課題の目的: 「Open 'политику конфиденциальности' link」を含む行から始まり「Click the magnifying」を含む行で終わる部分を、両端の行も含めて番号付きリストに書き直すこと。空行は除く。

─── 課題の資料 ───

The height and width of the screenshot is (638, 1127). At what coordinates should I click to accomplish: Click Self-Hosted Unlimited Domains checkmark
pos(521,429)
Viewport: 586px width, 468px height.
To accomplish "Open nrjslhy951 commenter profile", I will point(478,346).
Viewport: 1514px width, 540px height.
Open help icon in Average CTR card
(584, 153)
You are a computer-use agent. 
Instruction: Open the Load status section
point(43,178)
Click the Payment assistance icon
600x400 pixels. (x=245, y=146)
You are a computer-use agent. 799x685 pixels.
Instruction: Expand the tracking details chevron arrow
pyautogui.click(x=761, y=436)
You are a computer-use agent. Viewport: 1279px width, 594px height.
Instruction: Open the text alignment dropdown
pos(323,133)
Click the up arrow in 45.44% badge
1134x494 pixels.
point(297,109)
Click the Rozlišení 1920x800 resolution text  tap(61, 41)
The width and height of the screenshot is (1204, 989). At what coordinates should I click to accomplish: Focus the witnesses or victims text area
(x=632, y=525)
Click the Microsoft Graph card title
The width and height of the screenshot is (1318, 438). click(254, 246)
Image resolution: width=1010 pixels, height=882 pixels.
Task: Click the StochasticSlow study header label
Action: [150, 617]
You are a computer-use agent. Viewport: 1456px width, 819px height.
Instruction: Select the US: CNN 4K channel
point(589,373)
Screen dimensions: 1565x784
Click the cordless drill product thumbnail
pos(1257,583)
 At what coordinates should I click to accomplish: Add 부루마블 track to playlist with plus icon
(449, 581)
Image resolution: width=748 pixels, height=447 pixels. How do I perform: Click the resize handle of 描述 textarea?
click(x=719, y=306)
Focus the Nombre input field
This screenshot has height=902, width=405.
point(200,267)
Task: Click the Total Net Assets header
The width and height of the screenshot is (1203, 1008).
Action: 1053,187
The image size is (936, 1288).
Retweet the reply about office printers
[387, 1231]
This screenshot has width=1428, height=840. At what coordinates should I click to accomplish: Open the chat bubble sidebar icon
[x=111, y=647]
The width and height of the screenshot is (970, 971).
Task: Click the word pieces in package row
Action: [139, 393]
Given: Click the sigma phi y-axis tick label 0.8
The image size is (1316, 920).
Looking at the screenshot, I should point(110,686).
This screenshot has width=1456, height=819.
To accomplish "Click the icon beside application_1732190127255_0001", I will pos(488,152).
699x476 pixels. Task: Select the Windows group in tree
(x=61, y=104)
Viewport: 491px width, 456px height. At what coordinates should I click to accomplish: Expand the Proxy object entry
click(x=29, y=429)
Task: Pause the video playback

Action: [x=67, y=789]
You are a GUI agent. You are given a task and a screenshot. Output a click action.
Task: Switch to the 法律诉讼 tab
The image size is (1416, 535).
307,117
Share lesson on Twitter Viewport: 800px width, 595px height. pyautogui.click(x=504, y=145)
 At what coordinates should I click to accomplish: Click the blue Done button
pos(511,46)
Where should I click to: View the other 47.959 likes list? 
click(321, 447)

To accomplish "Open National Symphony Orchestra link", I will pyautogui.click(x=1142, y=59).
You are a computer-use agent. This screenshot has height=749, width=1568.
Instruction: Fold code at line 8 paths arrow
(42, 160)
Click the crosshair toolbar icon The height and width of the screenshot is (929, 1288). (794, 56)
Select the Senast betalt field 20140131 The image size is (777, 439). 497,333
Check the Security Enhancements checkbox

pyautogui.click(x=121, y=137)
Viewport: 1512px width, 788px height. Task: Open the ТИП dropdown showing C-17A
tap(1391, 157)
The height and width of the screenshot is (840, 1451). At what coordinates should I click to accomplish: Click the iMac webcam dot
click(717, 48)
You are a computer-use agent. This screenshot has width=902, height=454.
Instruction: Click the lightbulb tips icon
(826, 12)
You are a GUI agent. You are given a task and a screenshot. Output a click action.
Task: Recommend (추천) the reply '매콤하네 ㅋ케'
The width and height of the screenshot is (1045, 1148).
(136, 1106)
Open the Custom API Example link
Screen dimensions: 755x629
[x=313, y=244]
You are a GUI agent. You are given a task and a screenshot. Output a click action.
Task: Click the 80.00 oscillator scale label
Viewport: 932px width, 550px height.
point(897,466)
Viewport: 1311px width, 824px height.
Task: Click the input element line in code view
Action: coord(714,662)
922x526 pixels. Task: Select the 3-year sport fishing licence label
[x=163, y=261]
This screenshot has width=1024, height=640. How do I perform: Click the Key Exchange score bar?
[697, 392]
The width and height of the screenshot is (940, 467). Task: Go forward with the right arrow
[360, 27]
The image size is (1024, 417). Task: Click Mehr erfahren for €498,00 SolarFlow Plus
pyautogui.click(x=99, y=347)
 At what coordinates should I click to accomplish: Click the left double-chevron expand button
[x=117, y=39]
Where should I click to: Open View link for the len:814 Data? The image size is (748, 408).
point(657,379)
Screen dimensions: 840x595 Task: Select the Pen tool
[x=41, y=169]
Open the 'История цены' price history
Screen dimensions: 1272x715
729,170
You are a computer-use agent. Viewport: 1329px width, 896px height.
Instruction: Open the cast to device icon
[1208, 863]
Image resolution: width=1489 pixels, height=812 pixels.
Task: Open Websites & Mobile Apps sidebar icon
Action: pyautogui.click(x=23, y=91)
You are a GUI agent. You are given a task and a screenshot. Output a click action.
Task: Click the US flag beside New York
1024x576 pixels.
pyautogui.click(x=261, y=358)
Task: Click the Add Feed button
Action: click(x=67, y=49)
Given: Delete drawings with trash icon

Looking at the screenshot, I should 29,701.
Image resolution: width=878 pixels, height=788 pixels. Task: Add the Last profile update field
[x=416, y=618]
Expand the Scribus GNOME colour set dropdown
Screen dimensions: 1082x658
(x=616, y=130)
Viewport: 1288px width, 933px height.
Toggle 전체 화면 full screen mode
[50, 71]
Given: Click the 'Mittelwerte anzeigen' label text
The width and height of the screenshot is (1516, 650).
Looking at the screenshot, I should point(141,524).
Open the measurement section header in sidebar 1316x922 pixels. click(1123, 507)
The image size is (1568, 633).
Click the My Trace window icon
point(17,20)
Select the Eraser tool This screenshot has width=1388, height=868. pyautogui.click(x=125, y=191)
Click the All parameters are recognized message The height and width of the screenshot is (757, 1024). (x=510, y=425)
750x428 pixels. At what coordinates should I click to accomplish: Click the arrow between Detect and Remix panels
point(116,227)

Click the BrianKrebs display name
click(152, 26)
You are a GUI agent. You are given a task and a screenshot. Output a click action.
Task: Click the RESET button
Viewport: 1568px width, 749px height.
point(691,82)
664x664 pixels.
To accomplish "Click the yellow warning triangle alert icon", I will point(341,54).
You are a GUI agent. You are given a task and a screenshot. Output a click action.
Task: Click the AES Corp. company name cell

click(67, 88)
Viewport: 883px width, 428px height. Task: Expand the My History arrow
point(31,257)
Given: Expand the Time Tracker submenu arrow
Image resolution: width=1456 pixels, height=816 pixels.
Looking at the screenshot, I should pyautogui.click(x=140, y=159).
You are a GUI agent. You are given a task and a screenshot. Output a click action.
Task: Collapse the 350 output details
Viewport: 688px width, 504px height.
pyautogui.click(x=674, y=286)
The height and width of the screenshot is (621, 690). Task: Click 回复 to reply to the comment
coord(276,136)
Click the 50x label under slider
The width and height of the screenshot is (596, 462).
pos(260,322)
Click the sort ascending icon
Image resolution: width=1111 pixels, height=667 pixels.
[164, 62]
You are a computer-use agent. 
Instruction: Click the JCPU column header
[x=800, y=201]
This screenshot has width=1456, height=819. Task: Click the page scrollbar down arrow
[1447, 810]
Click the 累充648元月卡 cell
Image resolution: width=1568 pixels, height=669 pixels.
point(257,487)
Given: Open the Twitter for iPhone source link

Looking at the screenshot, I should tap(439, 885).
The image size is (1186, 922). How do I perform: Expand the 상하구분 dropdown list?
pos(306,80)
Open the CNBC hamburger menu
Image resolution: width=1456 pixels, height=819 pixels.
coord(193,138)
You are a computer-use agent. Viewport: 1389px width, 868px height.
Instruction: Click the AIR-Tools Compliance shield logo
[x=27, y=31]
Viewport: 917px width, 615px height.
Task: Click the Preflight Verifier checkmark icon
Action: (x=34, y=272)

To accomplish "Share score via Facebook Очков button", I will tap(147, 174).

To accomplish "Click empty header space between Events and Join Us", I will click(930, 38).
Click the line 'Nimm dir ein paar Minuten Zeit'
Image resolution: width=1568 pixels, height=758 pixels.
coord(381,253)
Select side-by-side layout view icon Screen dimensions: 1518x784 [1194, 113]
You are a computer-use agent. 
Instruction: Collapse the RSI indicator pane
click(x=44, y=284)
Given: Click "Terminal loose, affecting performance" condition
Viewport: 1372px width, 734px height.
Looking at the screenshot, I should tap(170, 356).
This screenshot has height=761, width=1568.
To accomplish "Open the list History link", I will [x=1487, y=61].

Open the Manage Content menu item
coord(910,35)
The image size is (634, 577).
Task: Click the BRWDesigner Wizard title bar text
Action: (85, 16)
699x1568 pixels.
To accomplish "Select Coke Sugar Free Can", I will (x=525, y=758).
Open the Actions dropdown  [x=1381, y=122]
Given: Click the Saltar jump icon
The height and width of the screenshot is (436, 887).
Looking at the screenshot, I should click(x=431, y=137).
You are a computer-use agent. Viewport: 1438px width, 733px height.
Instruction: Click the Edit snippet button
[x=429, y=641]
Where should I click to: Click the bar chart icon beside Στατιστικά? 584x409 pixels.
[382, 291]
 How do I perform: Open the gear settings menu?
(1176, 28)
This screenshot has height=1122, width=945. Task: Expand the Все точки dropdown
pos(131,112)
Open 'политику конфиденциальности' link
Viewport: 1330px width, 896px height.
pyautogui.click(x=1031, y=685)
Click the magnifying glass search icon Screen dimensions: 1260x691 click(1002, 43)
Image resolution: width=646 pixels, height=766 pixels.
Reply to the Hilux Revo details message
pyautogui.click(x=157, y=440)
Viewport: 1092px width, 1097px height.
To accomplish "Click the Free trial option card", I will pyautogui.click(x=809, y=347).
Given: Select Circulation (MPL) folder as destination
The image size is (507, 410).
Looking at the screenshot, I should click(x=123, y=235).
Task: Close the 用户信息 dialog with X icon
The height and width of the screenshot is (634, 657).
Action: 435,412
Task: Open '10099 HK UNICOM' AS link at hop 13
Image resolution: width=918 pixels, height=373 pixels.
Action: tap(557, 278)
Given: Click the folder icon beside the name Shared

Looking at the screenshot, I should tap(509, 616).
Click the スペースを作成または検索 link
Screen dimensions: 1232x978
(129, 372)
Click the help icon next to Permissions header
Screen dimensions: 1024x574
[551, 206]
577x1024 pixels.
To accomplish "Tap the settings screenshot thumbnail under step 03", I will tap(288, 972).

───

解答例:
1. Open 'политику конфиденциальности' link
2. Viewport: 1330px width, 896px height.
3. pyautogui.click(x=1031, y=685)
4. Click the magnifying glass search icon Screen dimensions: 1260x691 click(1002, 43)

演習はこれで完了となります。